College Girl is a 1960 Hindi black-and-white romantic family film written by K. A. Narayan and directed by T. Prakash Rao. The film starred Shammi Kapoor, Vyjayanthimala in the lead with Om Prakash, Tabassum, Nana Palsikar, Raj Mehra, Purnima, Randhir, Achala Sachdev, Leela Mishra, Mohan Choti forming an ensemble cast. The film was produced by B. L. Rawal under his own banner, Rawal Films. The film's score was composed by duo Shankar-Jaikishan with lyrics provided by Rajendra Krishan, edited by Pran Mehra and was filmed by Dharam Chopra.

==Plot==
In India, girls from their very birth are taken as a liability upon their parents; thus the mothers of the nation are looked down upon in their own homes. Kamla represents such afflicted Indian girlhood. She is the daughter of Judge Ram Pershad who is illiterate and has orthodox views about girls. She stands first in the Matriculation Examination and has an ardent desire to study in college in order to become a doctor. Judge Ram Pershad is totally against college education for girls.

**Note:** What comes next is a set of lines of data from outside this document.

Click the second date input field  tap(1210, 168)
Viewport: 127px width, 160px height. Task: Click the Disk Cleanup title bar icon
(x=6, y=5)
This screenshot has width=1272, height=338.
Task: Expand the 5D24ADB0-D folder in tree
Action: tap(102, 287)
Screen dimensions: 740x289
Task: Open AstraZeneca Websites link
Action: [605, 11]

He believes that only money spent on the sons is money well-spent because they are sons and will stand by him in his old age. Kamla is determined not to bow before injustice, but to secure her rightful place in society. She makes an all-out bid to join college with the contrivance of Dr. Ratanlal, a close friend of her father. In college, she comes across Shyam, who helps her in many difficult situations.

==Cast==
- Shammi Kapoor as Shyam
- Vyjayanthimala as Kamla
- Om Prakash as Hakim Ram Prasad
- Nana Palsikar as Biharilal
- Tabassum as Biharilal's Wife
- Raj Mehra as Ratan
- Purnima as Janki
- Randhir as Kamla's Neighbour
- Achala Sachdev as Shyam's Mother
- Leela Mishra as Ramprasad's Sister
- Mohan Choti as Shyam's Friend

==Production==
The film marks the debut of Saroj Khan as the choreographer, she trained actress Vyjayanthimala. After the death of actor Shammi Kapoor in 2011, The Hindu interviewed actress Vyjayanthimala in conjunction with a tribute to actor Shammi Kapoor, she described the actor as "Whilst working in "College Girl", he adopted a peculiar way of walking on his toes, which he effectively created himself".

==Soundtrack==

| Song | Singer |
| "Babul Hum Tore Angna Ki" | Lata Mangeshkar |
| "Pehla Pehla Pyar Ka Ishaara Kaho Ji Dekha Hai Kabhi" | Lata Mangeshkar, Mohammed Rafi |
"Hum Aur Tum Aur Yeh Sama Lovely Lovely Lovely"
"Hum Bhi Karte Hai Pyar, Samajh Mein Aaya"
"Yeh College Ka Zamana, Yeh Hansna Hansana"
| "Yeh Jhuth Hai Sarasar" | Mohammed Rafi |
"Hip Hip Hurrah"

==Box office==
At the end of its theatrical run, the film grossed around ₹70,00,000 with net collection of ₹35,00,000, thus becoming the eighteenth highest-grossing film of 1960. Box Office India gave it a verdict of "average".